Bit was assigned to the air material command in Dayton, and spent a year there. He was honorably discharged as a Captain Nov. 30, 1946. The end of 1946 brought a new title for Bit, Master Sergeant, and a new location, as he was sent to Fort Dix, NJ where he would serve until Nov. 1947. Bit was then sent to Fuchu, Japan, where in the meantime he was married and his first son was born. Bit and his blooming family spent nearly three years in Japan before returning stateside. He was then commissioned back as a Captain in 1949, and was assigned to Travis Air Force Base near San Francisco in California. There Bit worked as a Slot Major in an Air Force group.

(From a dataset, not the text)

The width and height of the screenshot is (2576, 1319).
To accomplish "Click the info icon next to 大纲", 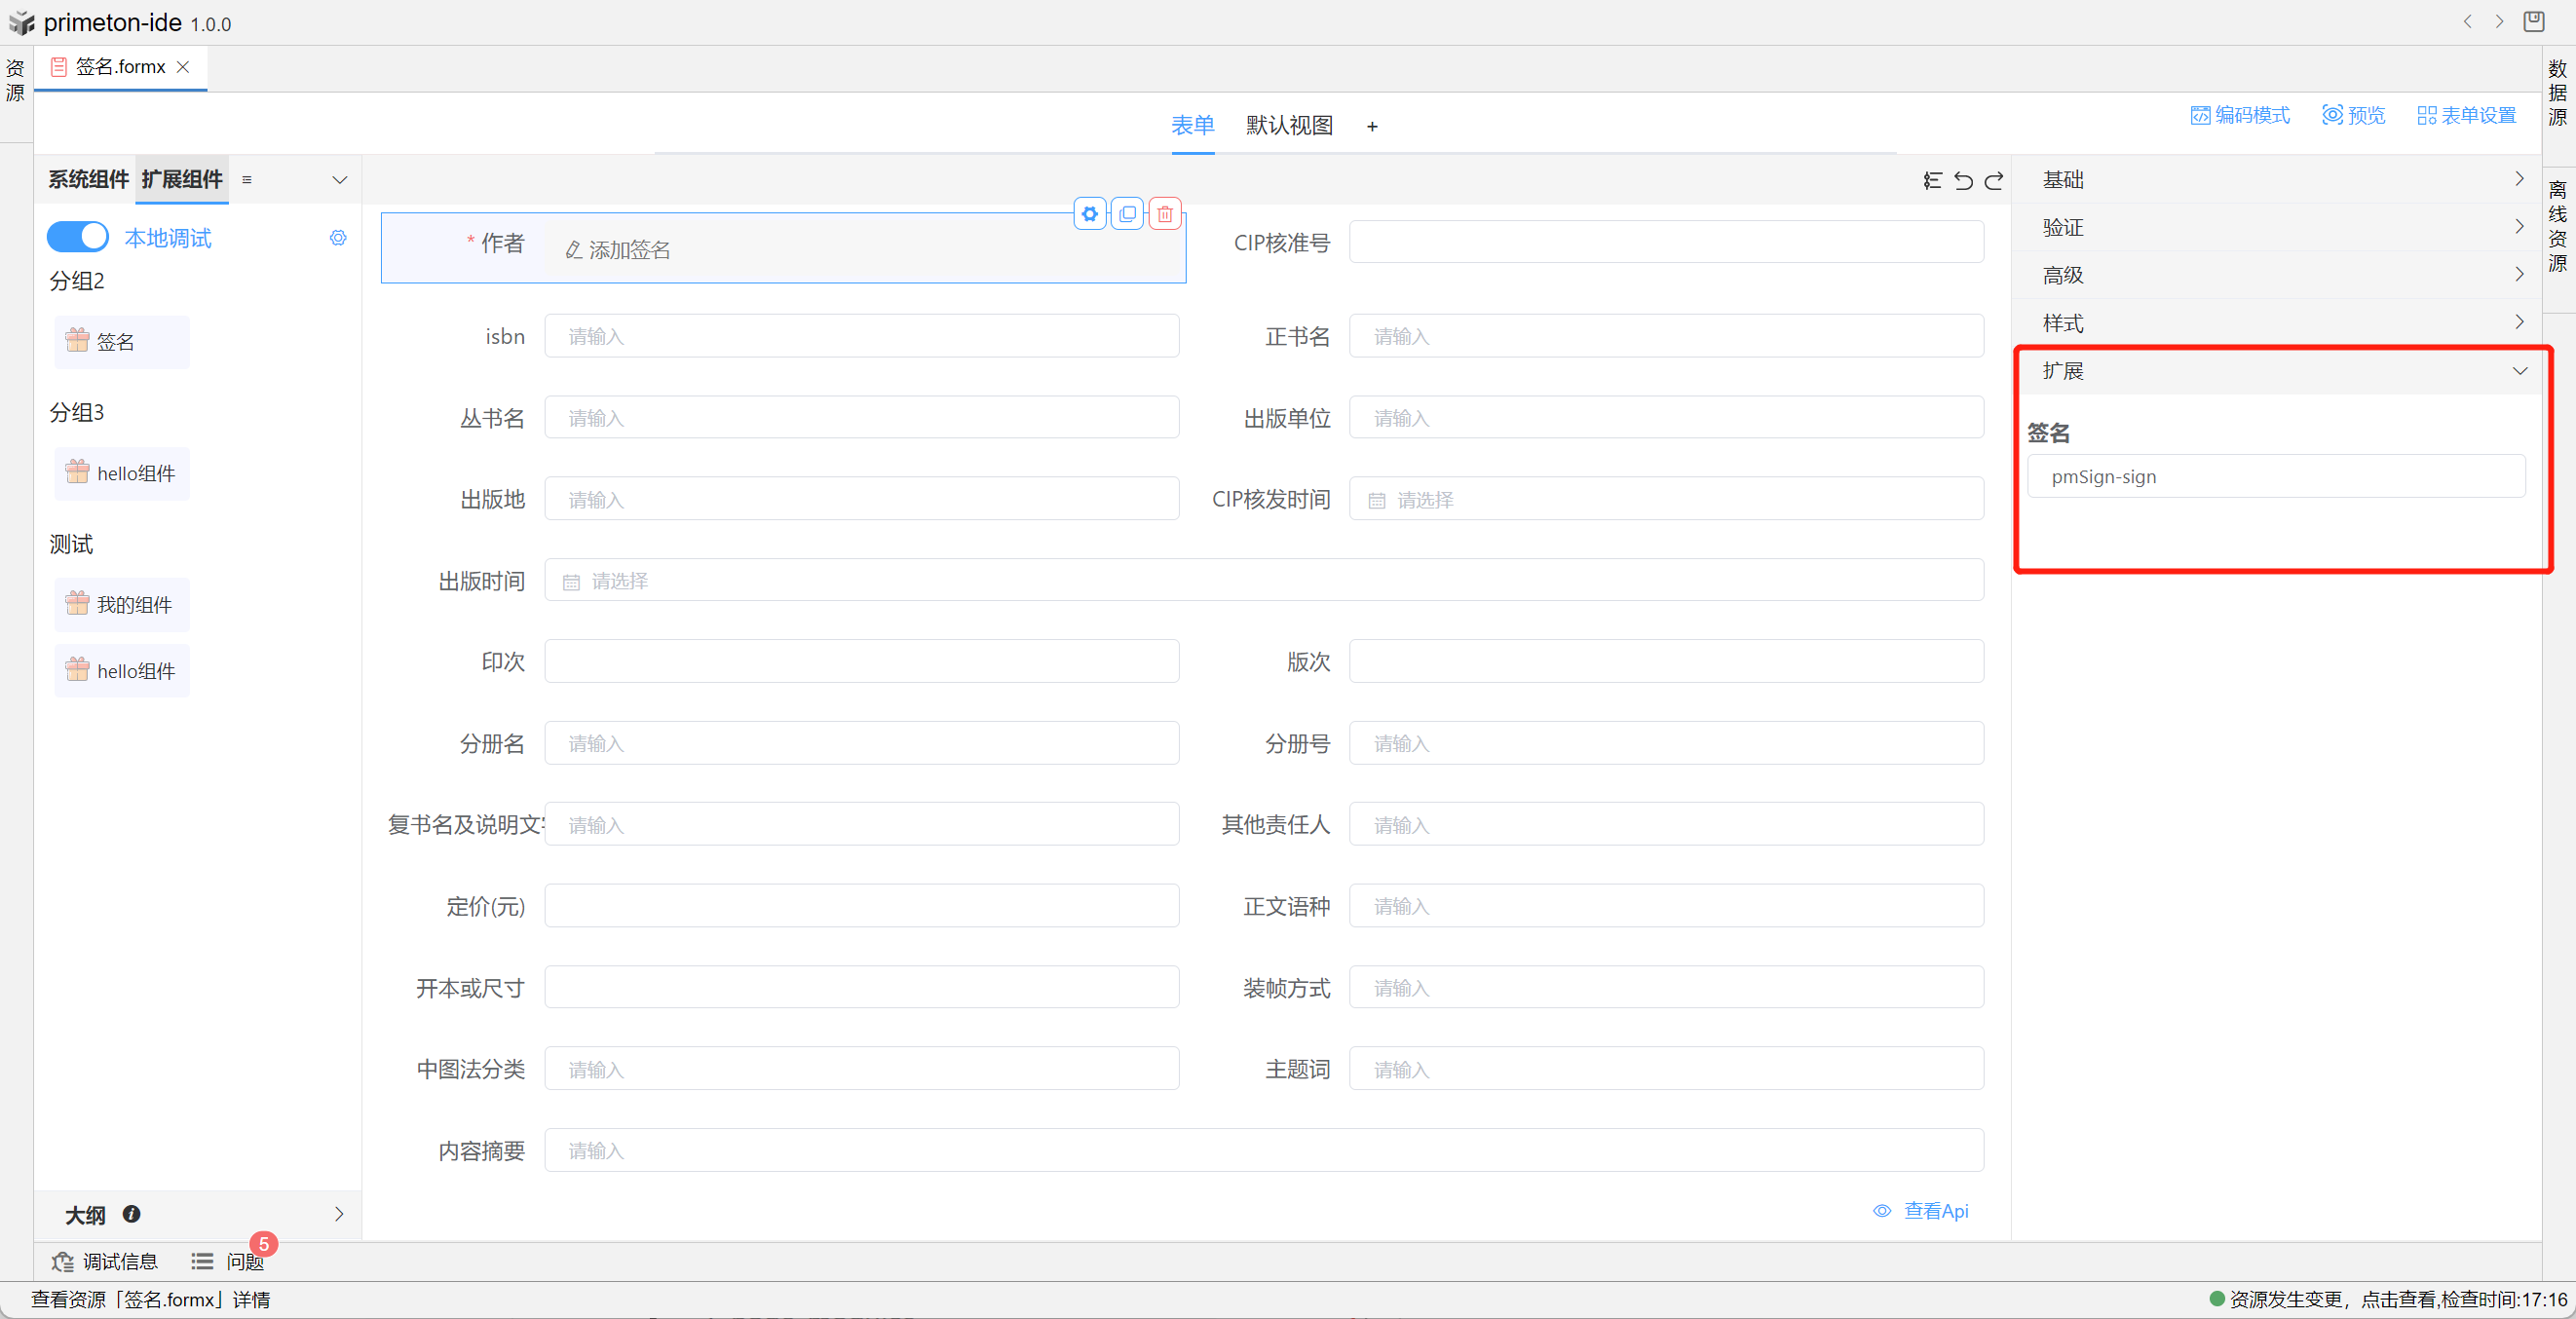I will tap(131, 1214).
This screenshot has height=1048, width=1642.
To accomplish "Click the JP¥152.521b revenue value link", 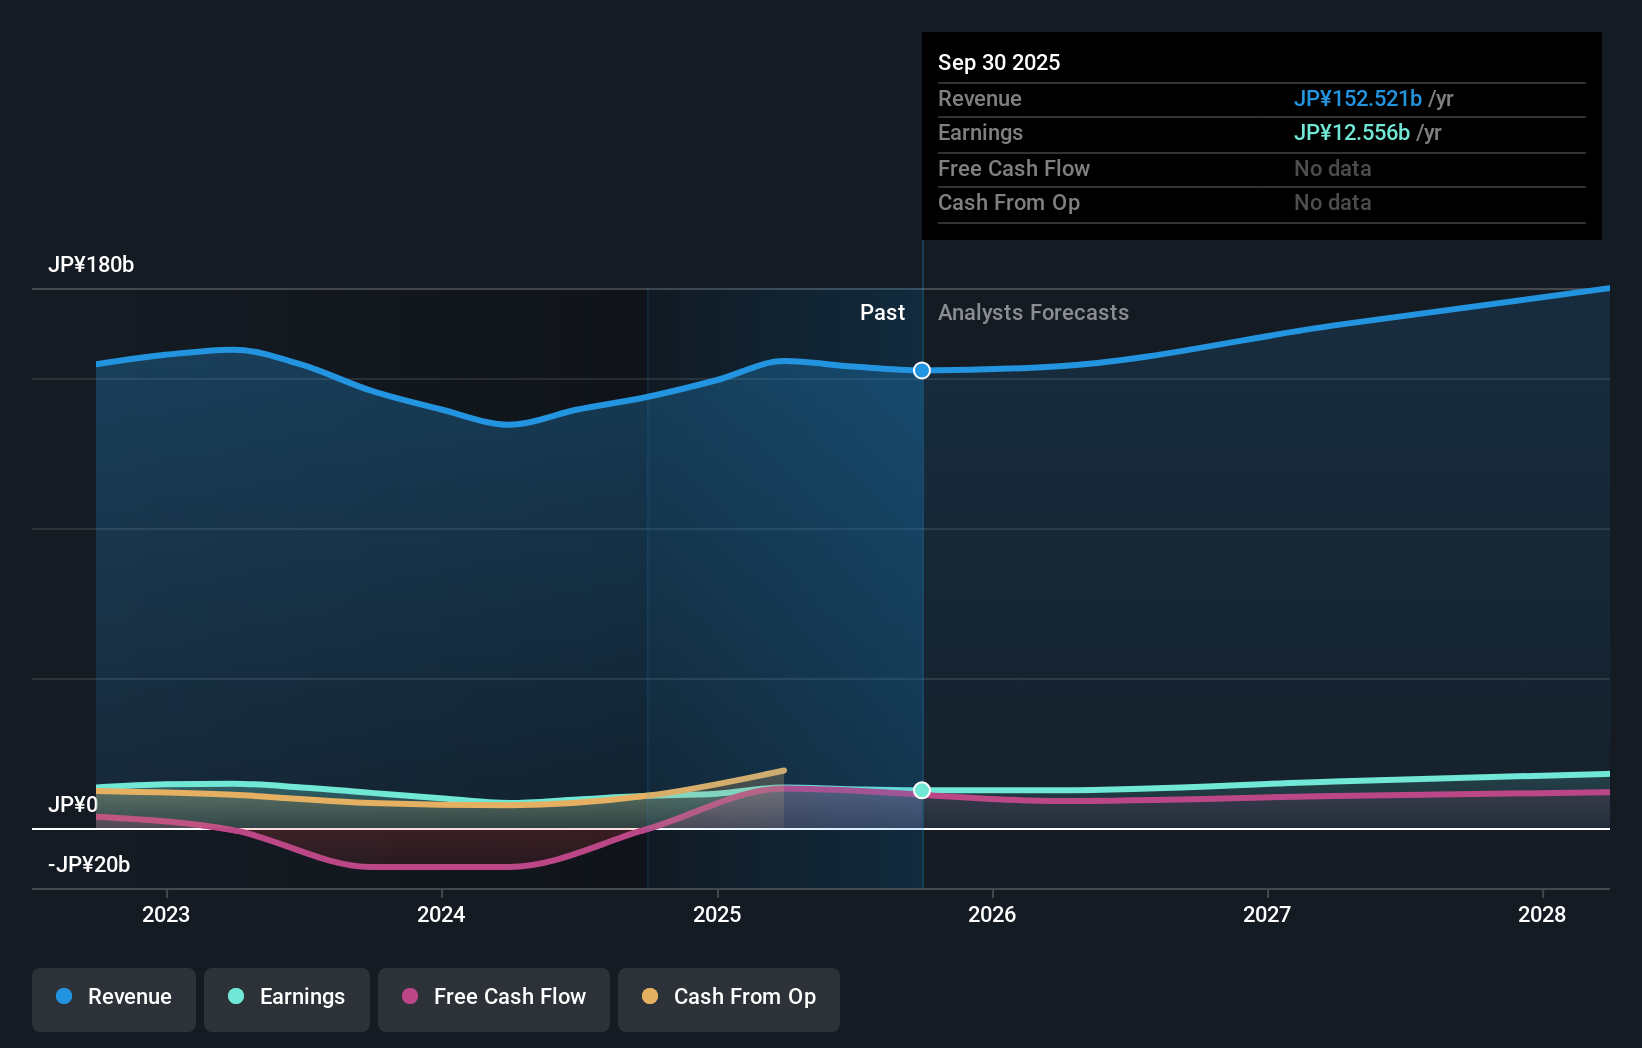I will (x=1359, y=99).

He again received an honorable discharge in 1952, and was commissioned back again as a captain to serve until 1957.
In 1961, Bit and his family arrived in England first class on the Queen Mary. They stayed in East Anglia, and had to live on the economy, Bit mentioned, because there was no base housing for married military people. The first place they lived in was a half-house, in which Bit’s family lived upstairs and the owner of the house lived downstairs. “The houses were heated by fireplace, and we also had kerosene heating lamps in our bedrooms,” Bit recalled. Following his time in England, Bit and his family moved to Grand Forks, ND where Bit taught ROTC at University of North Dakota for 12 years. There he became the director of independent study in the division of continuing education.
Today Bit lives in Eagle Crest Retirement Community. He remarried in 1995 after his first wife passed away. “I was on a cruise to Alaska, and I met this wonderful woman who loved to dance just like I did. Every night we’d dance until it was real late, closing down the bar each night. I like to think we provided the heat on the ship up to Alaska,” Bit joked. She lived in Roseville, and he lived in Grand Forks still, so they had to make a long distance relationship work for the time being. Soon, however the woman would become his wife, and they now reside together at Eagle Crest.